Commence alors la quête de soi et - ce qui revient au même - la quête du père (son père Jacob), dans les labyrinthes de la mémoire.  "Il est donc vivant?" demande Josef en arrivant au sanatorium.
Relier les fils du passé, le père, la mère, l'enfant qu'il était, la communauté juive, sa ville, les femmes... , par une série de rencontres aussi logiques que celles du rêve, peuplées de personnages étranges qui rejouent des scènes de sa vie, à moins que ce ne soient des scènes de rêve. A propos de personnages, le fabricant des figures mécaniques explique : "on les suspend/ arrête au moment de leur minute de vérité, là où ils se sont arrêtés d'évoluer : chaque "personnage" rejoue à l'infini la scène primale (?) constitutive de sa vie, de son ancrage dans le monde. N'est-ce pas diablement psychanalytique, ça aussi. Et cauchemardesque.

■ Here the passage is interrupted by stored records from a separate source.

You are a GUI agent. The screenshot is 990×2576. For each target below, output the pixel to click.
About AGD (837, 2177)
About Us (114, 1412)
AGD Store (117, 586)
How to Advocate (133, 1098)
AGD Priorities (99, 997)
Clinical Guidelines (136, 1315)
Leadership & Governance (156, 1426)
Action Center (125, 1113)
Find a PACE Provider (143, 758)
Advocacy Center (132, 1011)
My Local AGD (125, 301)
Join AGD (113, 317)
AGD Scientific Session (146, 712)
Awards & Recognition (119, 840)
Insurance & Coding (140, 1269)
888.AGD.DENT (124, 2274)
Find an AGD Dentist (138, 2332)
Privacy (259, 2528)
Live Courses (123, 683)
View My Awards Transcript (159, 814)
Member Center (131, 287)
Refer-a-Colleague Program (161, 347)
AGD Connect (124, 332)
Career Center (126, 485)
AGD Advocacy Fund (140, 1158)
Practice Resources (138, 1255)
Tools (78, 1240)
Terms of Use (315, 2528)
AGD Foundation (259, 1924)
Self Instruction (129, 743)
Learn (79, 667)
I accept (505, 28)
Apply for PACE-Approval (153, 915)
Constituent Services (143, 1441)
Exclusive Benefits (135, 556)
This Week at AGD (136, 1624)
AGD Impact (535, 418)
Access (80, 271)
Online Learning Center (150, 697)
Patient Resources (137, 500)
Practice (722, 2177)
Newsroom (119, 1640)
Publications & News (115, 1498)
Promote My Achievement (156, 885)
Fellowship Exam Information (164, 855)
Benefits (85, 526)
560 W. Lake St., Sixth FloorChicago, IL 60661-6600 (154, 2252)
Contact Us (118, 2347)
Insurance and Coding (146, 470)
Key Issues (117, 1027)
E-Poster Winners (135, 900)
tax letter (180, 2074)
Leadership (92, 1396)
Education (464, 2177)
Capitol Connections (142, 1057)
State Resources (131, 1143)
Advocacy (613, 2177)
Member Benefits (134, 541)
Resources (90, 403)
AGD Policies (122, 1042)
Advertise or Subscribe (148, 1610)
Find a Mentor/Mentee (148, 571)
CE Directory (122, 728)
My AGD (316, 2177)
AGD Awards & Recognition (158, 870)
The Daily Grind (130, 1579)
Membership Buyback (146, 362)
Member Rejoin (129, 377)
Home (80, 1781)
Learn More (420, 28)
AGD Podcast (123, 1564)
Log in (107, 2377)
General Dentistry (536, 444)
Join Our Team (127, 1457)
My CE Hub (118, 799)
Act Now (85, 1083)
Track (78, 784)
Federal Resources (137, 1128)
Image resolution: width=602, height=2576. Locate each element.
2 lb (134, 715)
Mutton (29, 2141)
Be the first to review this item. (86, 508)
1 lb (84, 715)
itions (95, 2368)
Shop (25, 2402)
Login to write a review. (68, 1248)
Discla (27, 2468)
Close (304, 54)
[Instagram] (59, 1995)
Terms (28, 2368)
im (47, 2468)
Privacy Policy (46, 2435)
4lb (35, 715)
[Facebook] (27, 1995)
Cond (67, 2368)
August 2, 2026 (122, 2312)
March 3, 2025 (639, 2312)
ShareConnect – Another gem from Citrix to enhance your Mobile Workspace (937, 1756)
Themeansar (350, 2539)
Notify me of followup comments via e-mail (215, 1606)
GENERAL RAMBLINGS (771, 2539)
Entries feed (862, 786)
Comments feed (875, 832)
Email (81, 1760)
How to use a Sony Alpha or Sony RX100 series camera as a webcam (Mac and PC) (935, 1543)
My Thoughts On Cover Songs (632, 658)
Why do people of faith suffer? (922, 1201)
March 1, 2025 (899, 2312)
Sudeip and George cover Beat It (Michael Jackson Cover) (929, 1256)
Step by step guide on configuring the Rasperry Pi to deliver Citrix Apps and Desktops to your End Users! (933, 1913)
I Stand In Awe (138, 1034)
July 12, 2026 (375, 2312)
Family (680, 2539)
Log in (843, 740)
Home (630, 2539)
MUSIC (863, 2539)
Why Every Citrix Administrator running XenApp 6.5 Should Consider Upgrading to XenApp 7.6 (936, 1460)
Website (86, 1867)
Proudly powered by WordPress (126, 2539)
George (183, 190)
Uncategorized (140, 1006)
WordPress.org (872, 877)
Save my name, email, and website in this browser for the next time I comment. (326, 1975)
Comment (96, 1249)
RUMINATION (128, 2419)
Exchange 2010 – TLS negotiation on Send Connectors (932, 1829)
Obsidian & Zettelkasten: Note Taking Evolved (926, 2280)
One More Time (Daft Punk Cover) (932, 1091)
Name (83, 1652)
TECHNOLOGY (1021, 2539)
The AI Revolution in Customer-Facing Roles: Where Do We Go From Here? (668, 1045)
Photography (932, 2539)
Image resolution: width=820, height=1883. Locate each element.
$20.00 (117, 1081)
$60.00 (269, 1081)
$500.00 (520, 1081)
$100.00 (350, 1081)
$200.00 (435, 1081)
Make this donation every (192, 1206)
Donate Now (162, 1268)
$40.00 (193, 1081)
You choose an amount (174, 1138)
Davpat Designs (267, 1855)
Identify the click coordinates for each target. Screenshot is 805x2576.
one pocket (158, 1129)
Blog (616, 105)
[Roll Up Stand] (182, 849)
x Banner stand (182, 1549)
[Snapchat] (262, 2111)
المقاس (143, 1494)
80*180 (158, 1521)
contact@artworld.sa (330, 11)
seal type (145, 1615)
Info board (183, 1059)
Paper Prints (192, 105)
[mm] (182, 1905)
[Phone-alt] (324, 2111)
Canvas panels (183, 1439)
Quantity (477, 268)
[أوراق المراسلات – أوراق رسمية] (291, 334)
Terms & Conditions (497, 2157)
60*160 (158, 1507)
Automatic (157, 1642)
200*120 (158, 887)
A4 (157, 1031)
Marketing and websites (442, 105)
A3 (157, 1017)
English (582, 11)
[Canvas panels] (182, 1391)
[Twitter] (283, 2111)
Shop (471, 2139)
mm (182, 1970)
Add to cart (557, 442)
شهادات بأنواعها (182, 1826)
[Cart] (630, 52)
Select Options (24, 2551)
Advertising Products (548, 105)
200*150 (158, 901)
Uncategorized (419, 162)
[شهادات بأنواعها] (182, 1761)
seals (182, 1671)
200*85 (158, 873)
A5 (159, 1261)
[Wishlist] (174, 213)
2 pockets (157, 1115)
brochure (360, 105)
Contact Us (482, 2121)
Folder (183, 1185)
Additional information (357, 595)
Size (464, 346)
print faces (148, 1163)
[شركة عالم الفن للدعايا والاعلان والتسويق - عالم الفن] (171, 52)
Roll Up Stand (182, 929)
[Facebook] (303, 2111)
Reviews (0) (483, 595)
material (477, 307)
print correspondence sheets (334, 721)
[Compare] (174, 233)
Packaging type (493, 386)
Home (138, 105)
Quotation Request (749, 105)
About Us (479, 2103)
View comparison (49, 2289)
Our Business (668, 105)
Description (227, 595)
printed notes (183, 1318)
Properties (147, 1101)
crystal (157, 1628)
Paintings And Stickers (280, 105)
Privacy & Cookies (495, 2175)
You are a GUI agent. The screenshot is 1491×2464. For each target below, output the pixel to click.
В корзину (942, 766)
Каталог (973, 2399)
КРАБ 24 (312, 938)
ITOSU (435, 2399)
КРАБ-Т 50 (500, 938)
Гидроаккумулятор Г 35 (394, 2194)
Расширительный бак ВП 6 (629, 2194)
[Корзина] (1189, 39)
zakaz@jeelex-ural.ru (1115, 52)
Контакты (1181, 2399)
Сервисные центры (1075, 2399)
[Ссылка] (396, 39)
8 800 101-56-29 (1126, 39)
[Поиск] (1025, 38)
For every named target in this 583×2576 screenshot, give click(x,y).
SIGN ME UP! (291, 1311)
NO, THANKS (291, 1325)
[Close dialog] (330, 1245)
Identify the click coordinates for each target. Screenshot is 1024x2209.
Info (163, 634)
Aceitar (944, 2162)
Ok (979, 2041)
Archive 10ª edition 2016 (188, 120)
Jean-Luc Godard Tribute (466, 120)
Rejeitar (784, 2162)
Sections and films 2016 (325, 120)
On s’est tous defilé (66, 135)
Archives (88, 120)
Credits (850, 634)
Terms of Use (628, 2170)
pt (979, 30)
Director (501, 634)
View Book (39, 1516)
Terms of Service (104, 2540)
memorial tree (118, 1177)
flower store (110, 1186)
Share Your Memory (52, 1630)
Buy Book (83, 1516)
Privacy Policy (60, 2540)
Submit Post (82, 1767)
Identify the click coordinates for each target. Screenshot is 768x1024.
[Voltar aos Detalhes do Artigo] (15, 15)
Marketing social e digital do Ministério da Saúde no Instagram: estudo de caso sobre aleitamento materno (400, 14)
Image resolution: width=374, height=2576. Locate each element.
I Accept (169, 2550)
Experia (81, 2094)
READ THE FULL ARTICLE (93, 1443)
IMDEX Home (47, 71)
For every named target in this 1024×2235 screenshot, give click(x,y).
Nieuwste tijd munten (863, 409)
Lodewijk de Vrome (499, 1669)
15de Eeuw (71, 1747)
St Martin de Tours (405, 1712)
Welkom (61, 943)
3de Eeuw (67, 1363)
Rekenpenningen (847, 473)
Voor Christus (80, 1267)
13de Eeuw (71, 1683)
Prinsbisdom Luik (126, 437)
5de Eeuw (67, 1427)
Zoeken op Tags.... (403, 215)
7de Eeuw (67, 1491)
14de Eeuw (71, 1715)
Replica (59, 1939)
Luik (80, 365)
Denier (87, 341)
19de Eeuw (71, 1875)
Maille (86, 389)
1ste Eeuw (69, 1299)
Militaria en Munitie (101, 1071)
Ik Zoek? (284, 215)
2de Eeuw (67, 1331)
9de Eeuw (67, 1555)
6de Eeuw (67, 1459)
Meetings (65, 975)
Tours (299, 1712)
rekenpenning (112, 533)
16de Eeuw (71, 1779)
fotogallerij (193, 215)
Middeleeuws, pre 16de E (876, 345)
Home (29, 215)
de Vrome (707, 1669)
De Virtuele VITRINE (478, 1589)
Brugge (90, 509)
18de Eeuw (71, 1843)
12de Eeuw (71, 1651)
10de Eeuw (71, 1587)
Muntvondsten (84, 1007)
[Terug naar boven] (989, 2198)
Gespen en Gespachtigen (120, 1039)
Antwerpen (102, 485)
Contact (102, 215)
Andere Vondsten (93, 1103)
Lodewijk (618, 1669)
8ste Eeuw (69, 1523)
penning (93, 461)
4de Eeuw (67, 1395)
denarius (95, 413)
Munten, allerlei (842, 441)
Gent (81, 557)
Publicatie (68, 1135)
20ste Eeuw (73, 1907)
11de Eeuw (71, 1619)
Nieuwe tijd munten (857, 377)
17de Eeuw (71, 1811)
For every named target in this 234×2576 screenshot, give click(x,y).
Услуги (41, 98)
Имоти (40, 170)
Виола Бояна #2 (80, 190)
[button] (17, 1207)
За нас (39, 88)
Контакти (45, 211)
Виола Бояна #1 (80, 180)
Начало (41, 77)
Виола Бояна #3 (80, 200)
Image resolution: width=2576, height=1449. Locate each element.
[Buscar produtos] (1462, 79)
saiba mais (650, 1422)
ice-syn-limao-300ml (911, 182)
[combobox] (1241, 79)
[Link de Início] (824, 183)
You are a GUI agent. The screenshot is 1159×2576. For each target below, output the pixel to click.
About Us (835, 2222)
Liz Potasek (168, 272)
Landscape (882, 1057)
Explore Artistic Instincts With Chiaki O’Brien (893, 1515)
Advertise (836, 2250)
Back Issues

La beauté dévastée des décors et des images est fascinante, c'est plein d'escaliers et de tiroirs, de dérivations, coqs à l'âne, d'obsessions et de mystère (mystère de la vie cachée et des disparitions de Jacob, les femmes, probablement) la maman, la boutique de tissus, les calicots, le prince Maximilien, les figures mécaniques... 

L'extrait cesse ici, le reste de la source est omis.